**Work required**
The listing that follows must be retyped in full, exactly.
****************************************
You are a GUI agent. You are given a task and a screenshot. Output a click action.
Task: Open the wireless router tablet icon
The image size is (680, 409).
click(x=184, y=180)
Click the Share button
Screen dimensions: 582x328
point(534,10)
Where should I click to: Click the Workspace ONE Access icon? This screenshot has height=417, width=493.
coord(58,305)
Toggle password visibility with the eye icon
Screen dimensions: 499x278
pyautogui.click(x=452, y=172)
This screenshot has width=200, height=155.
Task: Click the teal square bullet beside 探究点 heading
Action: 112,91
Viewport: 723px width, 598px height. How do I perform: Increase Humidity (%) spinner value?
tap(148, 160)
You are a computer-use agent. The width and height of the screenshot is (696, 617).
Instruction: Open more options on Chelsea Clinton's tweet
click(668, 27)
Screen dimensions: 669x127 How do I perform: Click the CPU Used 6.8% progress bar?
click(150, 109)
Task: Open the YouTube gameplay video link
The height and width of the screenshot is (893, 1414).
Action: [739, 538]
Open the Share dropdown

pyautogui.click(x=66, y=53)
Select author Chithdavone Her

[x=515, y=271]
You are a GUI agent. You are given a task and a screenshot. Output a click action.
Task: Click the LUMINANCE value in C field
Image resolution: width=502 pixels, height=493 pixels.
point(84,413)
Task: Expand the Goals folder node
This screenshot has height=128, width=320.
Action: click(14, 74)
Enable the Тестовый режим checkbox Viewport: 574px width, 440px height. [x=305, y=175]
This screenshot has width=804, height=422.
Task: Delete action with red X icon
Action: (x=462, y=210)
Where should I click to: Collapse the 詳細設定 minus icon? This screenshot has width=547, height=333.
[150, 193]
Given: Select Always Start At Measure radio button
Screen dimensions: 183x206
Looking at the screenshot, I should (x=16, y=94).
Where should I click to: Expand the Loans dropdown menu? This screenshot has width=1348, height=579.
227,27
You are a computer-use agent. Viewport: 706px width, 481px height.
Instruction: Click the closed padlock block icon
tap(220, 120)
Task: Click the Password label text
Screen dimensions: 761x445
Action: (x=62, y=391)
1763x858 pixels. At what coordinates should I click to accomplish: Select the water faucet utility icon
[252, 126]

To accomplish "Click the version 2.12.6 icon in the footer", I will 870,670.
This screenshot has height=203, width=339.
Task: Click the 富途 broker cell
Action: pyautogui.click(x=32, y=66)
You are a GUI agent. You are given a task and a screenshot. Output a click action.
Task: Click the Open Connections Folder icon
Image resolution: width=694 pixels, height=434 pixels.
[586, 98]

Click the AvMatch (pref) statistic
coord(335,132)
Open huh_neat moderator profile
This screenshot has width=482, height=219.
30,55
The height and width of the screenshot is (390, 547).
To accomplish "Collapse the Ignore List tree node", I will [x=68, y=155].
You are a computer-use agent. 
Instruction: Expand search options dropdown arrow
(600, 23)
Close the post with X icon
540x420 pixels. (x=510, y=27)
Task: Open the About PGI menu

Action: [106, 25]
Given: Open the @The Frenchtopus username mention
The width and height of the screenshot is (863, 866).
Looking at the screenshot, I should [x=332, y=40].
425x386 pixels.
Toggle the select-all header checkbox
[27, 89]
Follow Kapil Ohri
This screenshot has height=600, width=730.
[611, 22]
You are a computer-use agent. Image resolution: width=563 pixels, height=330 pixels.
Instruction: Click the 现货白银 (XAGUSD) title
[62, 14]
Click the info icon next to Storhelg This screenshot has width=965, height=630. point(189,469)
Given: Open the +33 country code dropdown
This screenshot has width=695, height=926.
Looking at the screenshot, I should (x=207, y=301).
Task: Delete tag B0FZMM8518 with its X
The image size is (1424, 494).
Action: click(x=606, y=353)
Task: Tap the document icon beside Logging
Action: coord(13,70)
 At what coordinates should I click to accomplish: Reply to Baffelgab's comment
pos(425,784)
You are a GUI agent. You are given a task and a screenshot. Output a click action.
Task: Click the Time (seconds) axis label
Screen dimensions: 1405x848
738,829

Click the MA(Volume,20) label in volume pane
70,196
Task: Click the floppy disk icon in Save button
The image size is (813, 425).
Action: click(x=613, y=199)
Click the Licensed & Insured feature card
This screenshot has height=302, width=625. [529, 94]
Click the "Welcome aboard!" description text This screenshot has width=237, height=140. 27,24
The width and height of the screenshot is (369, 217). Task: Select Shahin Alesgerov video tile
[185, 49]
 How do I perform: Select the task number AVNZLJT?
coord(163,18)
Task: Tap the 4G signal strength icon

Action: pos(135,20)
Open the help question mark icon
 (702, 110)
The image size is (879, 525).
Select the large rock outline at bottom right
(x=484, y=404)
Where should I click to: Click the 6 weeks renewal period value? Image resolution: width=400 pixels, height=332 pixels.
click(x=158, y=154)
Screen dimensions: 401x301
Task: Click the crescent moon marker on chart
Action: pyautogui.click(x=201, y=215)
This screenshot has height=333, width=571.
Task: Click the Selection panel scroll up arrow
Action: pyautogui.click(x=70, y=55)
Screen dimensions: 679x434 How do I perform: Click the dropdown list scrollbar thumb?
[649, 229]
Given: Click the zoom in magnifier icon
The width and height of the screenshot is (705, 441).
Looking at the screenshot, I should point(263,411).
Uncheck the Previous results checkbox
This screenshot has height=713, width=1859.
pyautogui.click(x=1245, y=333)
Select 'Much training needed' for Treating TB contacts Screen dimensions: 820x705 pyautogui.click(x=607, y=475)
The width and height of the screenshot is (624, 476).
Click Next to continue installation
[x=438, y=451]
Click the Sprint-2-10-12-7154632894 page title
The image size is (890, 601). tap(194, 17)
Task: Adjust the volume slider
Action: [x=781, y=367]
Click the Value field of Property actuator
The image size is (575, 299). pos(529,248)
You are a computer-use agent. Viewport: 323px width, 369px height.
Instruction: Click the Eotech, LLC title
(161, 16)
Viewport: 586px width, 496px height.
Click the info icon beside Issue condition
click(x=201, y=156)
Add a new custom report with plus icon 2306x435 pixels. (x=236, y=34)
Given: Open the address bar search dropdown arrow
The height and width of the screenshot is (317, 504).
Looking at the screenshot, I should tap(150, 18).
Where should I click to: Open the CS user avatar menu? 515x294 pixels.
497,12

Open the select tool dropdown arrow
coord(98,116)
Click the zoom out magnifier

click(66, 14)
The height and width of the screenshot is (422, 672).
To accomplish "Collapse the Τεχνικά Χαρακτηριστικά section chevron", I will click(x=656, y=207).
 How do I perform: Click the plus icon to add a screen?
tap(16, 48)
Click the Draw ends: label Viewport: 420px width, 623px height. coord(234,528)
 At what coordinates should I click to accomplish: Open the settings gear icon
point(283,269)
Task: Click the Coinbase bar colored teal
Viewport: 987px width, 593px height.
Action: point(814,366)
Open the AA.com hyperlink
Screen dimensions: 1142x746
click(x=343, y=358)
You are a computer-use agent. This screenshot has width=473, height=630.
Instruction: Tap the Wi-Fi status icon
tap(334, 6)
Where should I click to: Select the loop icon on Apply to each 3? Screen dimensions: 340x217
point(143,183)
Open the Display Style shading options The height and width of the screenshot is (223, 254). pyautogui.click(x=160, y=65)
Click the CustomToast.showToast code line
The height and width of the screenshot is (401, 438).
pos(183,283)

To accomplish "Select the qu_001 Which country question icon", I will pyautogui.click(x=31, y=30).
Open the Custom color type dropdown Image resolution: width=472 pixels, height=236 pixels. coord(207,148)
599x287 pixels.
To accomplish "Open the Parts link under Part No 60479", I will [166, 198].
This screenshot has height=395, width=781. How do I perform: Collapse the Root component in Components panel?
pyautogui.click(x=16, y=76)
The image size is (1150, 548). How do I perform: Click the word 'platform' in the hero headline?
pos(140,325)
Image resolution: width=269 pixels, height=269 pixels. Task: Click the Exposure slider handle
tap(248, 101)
****************************************
**Task response**
You are a GUI agent. You are given a task and a screenshot. Output a click action.
Task: Open the wireless router tablet icon
The image size is (680, 409).
click(x=184, y=180)
Click the Share button
Screen dimensions: 582x328
point(534,10)
Where should I click to: Click the Workspace ONE Access icon? This screenshot has height=417, width=493.
coord(58,305)
Toggle password visibility with the eye icon
Screen dimensions: 499x278
pyautogui.click(x=452, y=172)
This screenshot has width=200, height=155.
Task: Click the teal square bullet beside 探究点 heading
Action: 112,91
Viewport: 723px width, 598px height. How do I perform: Increase Humidity (%) spinner value?
tap(148, 160)
You are a computer-use agent. The width and height of the screenshot is (696, 617).
Instruction: Open more options on Chelsea Clinton's tweet
click(668, 27)
Screen dimensions: 669x127 How do I perform: Click the CPU Used 6.8% progress bar?
click(150, 109)
Task: Open the YouTube gameplay video link
The height and width of the screenshot is (893, 1414).
Action: [739, 538]
Open the Share dropdown

pyautogui.click(x=66, y=53)
Select author Chithdavone Her

[x=515, y=271]
You are a GUI agent. You are given a task and a screenshot. Output a click action.
Task: Click the LUMINANCE value in C field
Image resolution: width=502 pixels, height=493 pixels.
point(84,413)
Task: Expand the Goals folder node
This screenshot has height=128, width=320.
Action: click(14, 74)
Enable the Тестовый режим checkbox Viewport: 574px width, 440px height. [x=305, y=175]
This screenshot has width=804, height=422.
Task: Delete action with red X icon
Action: (x=462, y=210)
Where should I click to: Collapse the 詳細設定 minus icon? This screenshot has width=547, height=333.
[150, 193]
Given: Select Always Start At Measure radio button
Screen dimensions: 183x206
Looking at the screenshot, I should (x=16, y=94).
Where should I click to: Expand the Loans dropdown menu? This screenshot has width=1348, height=579.
227,27
You are a computer-use agent. Viewport: 706px width, 481px height.
Instruction: Click the closed padlock block icon
tap(220, 120)
Task: Click the Password label text
Screen dimensions: 761x445
Action: (x=62, y=391)
1763x858 pixels. At what coordinates should I click to accomplish: Select the water faucet utility icon
[252, 126]

To accomplish "Click the version 2.12.6 icon in the footer", I will 870,670.
This screenshot has height=203, width=339.
Task: Click the 富途 broker cell
Action: pyautogui.click(x=32, y=66)
You are a GUI agent. You are given a task and a screenshot. Output a click action.
Task: Click the Open Connections Folder icon
Image resolution: width=694 pixels, height=434 pixels.
[586, 98]

Click the AvMatch (pref) statistic
coord(335,132)
Open huh_neat moderator profile
This screenshot has width=482, height=219.
30,55
The height and width of the screenshot is (390, 547).
To accomplish "Collapse the Ignore List tree node", I will [x=68, y=155].
You are a computer-use agent. 
Instruction: Expand search options dropdown arrow
(600, 23)
Close the post with X icon
540x420 pixels. (x=510, y=27)
Task: Open the About PGI menu

Action: [106, 25]
Given: Open the @The Frenchtopus username mention
The width and height of the screenshot is (863, 866).
Looking at the screenshot, I should [x=332, y=40].
425x386 pixels.
Toggle the select-all header checkbox
[27, 89]
Follow Kapil Ohri
This screenshot has height=600, width=730.
[611, 22]
You are a computer-use agent. Image resolution: width=563 pixels, height=330 pixels.
Instruction: Click the 现货白银 (XAGUSD) title
[62, 14]
Click the info icon next to Storhelg This screenshot has width=965, height=630. point(189,469)
Given: Open the +33 country code dropdown
This screenshot has width=695, height=926.
Looking at the screenshot, I should (x=207, y=301).
Task: Delete tag B0FZMM8518 with its X
The image size is (1424, 494).
Action: click(x=606, y=353)
Task: Tap the document icon beside Logging
Action: coord(13,70)
 At what coordinates should I click to accomplish: Reply to Baffelgab's comment
pos(425,784)
You are a GUI agent. You are given a task and a screenshot. Output a click action.
Task: Click the Time (seconds) axis label
Screen dimensions: 1405x848
738,829

Click the MA(Volume,20) label in volume pane
70,196
Task: Click the floppy disk icon in Save button
The image size is (813, 425).
Action: click(x=613, y=199)
Click the Licensed & Insured feature card
This screenshot has height=302, width=625. [529, 94]
Click the "Welcome aboard!" description text This screenshot has width=237, height=140. 27,24
The width and height of the screenshot is (369, 217). Task: Select Shahin Alesgerov video tile
[185, 49]
 How do I perform: Select the task number AVNZLJT?
coord(163,18)
Task: Tap the 4G signal strength icon

Action: pos(135,20)
Open the help question mark icon
 (702, 110)
The image size is (879, 525).
Select the large rock outline at bottom right
(x=484, y=404)
Where should I click to: Click the 6 weeks renewal period value? Image resolution: width=400 pixels, height=332 pixels.
click(x=158, y=154)
Screen dimensions: 401x301
Task: Click the crescent moon marker on chart
Action: pyautogui.click(x=201, y=215)
This screenshot has height=333, width=571.
Task: Click the Selection panel scroll up arrow
Action: pyautogui.click(x=70, y=55)
Screen dimensions: 679x434 How do I perform: Click the dropdown list scrollbar thumb?
[649, 229]
Given: Click the zoom in magnifier icon
The width and height of the screenshot is (705, 441).
Looking at the screenshot, I should point(263,411).
Uncheck the Previous results checkbox
This screenshot has height=713, width=1859.
pyautogui.click(x=1245, y=333)
Select 'Much training needed' for Treating TB contacts Screen dimensions: 820x705 pyautogui.click(x=607, y=475)
The width and height of the screenshot is (624, 476).
Click Next to continue installation
[x=438, y=451]
Click the Sprint-2-10-12-7154632894 page title
The image size is (890, 601). tap(194, 17)
Task: Adjust the volume slider
Action: [x=781, y=367]
Click the Value field of Property actuator
The image size is (575, 299). pos(529,248)
You are a computer-use agent. Viewport: 323px width, 369px height.
Instruction: Click the Eotech, LLC title
(161, 16)
Viewport: 586px width, 496px height.
Click the info icon beside Issue condition
click(x=201, y=156)
Add a new custom report with plus icon 2306x435 pixels. (x=236, y=34)
Given: Open the address bar search dropdown arrow
The height and width of the screenshot is (317, 504).
Looking at the screenshot, I should tap(150, 18).
Where should I click to: Open the CS user avatar menu? 515x294 pixels.
497,12

Open the select tool dropdown arrow
coord(98,116)
Click the zoom out magnifier

click(66, 14)
The height and width of the screenshot is (422, 672).
To accomplish "Collapse the Τεχνικά Χαρακτηριστικά section chevron", I will click(x=656, y=207).
 How do I perform: Click the plus icon to add a screen?
tap(16, 48)
Click the Draw ends: label Viewport: 420px width, 623px height. coord(234,528)
 At what coordinates should I click to accomplish: Open the settings gear icon
point(283,269)
Task: Click the Coinbase bar colored teal
Viewport: 987px width, 593px height.
Action: point(814,366)
Open the AA.com hyperlink
Screen dimensions: 1142x746
click(x=343, y=358)
You are a computer-use agent. This screenshot has width=473, height=630.
Instruction: Tap the Wi-Fi status icon
tap(334, 6)
Where should I click to: Select the loop icon on Apply to each 3? Screen dimensions: 340x217
point(143,183)
Open the Display Style shading options The height and width of the screenshot is (223, 254). pyautogui.click(x=160, y=65)
Click the CustomToast.showToast code line
The height and width of the screenshot is (401, 438).
pos(183,283)

To accomplish "Select the qu_001 Which country question icon", I will pyautogui.click(x=31, y=30).
Open the Custom color type dropdown Image resolution: width=472 pixels, height=236 pixels. coord(207,148)
599x287 pixels.
To accomplish "Open the Parts link under Part No 60479", I will [166, 198].
This screenshot has height=395, width=781. How do I perform: Collapse the Root component in Components panel?
pyautogui.click(x=16, y=76)
The image size is (1150, 548). How do I perform: Click the word 'platform' in the hero headline?
pos(140,325)
Image resolution: width=269 pixels, height=269 pixels. Task: Click the Exposure slider handle
tap(248, 101)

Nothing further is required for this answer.